§ EXCERPT:
# Windows 8 Cant run ATI mobility radeon hd 5470 and First generation Intel HD graphic?



## sahandsolki

So I've installed Windows 8 Release Preview and I enjoy it so far. Though, I have a major problem. When I upgraded from Win764bit i noticed that my WoW FPS went from 60fps to 15. It seemed like I was only running on the integrated graphics card from my first gen i3 processor. It suddenly gave me a message that the current installed catalyst center is not compitable with the current graphics driver. So I installed the latest catalyst center for Win8 release preview, and my FPS went straight up! But then I noticed that i could't adjust my brightness. It was stuck on either 100, 50 or 0% depending on restarttimes and such (really weird) but the brightness was depending on the Intel graphics card. So I reinstalled it and the brightness was now fine again but... The ATI graphics wont work. What Is weird is that when I install a new driver, i have to choose the second monitor to see my screen as my main monitor is disabled (running on a laptop) instead of having my main laptop enabled. But, when my screen is extended right after the Intel install the ATI card and brightness work probably, but when i select 1 screen only it disables. In the device manager it says they both work probably, my in the task bar the catalyst client aint showing up. 

So basicly they cant both run on the same time and my main monitor is displayed as my second.

My computer spec: HP G62-a00 Notebook PC series -  HP G62-a37SO Notebook PC Product Specifications - c02286042 - HP Business Support Center


and a screenshot:


----------



## sahandsolki

shameless selfbump


----------



## Junior777

There is known issues with AMD Video cards. It is not a Windows issue but an issue with the AMD Drivers. They have to fix it.


----------



## andrepinto

Hello all, I have just installed windows 8 final (x64) and I faced the same problems using ATI Catalyst Drivers. I tested with the latest one 12.10 and the black screen rendered when playing hardware accelerated videos.
My computer is a Sony Vaio VPCEA390X with ATI Mobility Radeon HD 5470 board, I got the oficial sony driver, unpacked and manually installed it. Now, I have Windows 8 installed with video acceleration and no more hassles! I have uploaded the drivers (x32 and x64) so that you can manually install it by using the device manager. Just unzip the files to a folder of your choice and do not select automatically find drivers, point manually to the folder and install the driver. Thats it!

Here is the drivers only download: ATI_Mobility_Radeon_HD_5470_Windows8_drivers.zip - 4shared.com - online file sharing and storage - download - Andre Pinto


----------

§ RECORDED DATA:
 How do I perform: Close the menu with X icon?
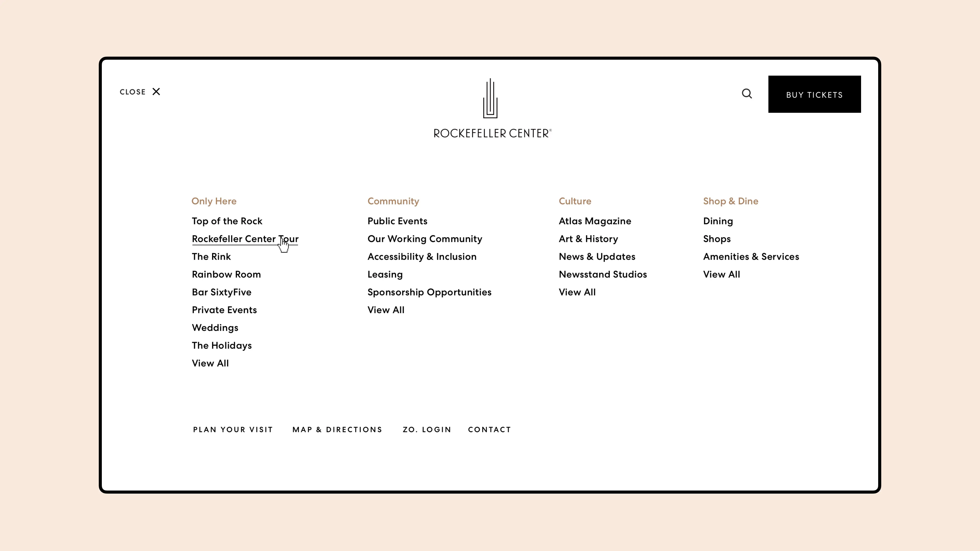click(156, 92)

§ SET TASK A: Output the passage of the Windows 8 graphics thread from "## andrepinto" up to and including "driver. Thats it!".
§ SET TASK B: In the Windows 8 graphics thread, which version of the ATI Catalyst drivers did andrepinto test?
The data is separate material, unrelated to the Windows 8 graphics thread.

§ WRITTEN SOLUTION A:
## andrepinto

Hello all, I have just installed windows 8 final (x64) and I faced the same problems using ATI Catalyst Drivers. I tested with the latest one 12.10 and the black screen rendered when playing hardware accelerated videos.
My computer is a Sony Vaio VPCEA390X with ATI Mobility Radeon HD 5470 board, I got the oficial sony driver, unpacked and manually installed it. Now, I have Windows 8 installed with video acceleration and no more hassles! I have uploaded the drivers (x32 and x64) so that you can manually install it by using the device manager. Just unzip the files to a folder of your choice and do not select automatically find drivers, point manually to the folder and install the driver. Thats it!

§ WRITTEN SOLUTION B: Version 12.10, the latest one.